December 23, 2019

Unethical fashion: Fast fashion

I thought this would be a timely blog post this week, given that we are currently being drowned with sales and email offers and STUFFSTUFFSTUFF the second we walk into any major retailer. (Also, I've been watching the Netflix series Broken and the make-up episode really made me wonder about all the holiday displays in any store that sells make-up, bath, or body products.)

My initial thoughts on consumerism about Christmastime were completely shaped by our experience last year.

Then, a few Black Friday emails hooked me this year, I'm ashamed to say.

I got this sweater dress from Shein.

I saw it on a blog. It looked super cozy in a blogger's picture and I like options like this for holiday get-togethers because it's comfortable for sitting on the floor, etc. So I decided what the heck... It was $15 with the discount offered and that included the shipping. I never got a confirmation email so I was actually a little worried it just wouldn't show up.
But it did, like two weeks later, so that was fine.

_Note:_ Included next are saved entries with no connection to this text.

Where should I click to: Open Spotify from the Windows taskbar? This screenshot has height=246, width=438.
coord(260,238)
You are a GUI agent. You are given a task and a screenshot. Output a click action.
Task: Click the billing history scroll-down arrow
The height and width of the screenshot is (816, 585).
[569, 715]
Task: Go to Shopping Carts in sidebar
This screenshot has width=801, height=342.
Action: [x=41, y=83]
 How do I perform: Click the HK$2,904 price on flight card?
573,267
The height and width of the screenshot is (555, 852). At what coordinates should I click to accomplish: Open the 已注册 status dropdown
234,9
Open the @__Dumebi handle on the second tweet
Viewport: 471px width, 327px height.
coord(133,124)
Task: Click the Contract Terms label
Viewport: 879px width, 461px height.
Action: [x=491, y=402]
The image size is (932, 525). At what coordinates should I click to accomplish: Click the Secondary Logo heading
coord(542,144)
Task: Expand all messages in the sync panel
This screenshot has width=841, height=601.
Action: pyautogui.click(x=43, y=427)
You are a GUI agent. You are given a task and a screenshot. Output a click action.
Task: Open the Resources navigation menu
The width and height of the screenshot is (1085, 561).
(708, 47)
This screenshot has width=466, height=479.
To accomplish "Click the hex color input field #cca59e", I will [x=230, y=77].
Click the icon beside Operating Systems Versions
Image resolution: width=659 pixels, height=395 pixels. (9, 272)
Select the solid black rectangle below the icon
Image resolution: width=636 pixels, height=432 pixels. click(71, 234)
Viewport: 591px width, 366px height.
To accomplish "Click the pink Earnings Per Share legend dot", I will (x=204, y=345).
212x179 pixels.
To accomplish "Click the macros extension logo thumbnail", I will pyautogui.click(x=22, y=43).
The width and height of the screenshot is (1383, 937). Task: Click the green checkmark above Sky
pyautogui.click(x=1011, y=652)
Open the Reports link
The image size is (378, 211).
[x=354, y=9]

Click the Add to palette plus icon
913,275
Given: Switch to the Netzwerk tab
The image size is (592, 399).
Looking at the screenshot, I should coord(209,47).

It had a really gross plastic-y smell and wasn't nearly as cozy as I'd assumed it'd be. I thought it was a little itchy and Scott was like Because it's wool and I'm like oh-em-gee, it's not wool, trust me. It was definitely 100% acrylic according to the tag. Scott said it looked like wool. A wool sweater dress isn't selling for $15. I just told him it was really cheap so I figured I'd try it because I'd never ordered from them before. He seemed really confused about why I didn't seem to like it. He usually has no comment or concern or even knowledge of random things I buy, but he happened to be in the room when I opened it.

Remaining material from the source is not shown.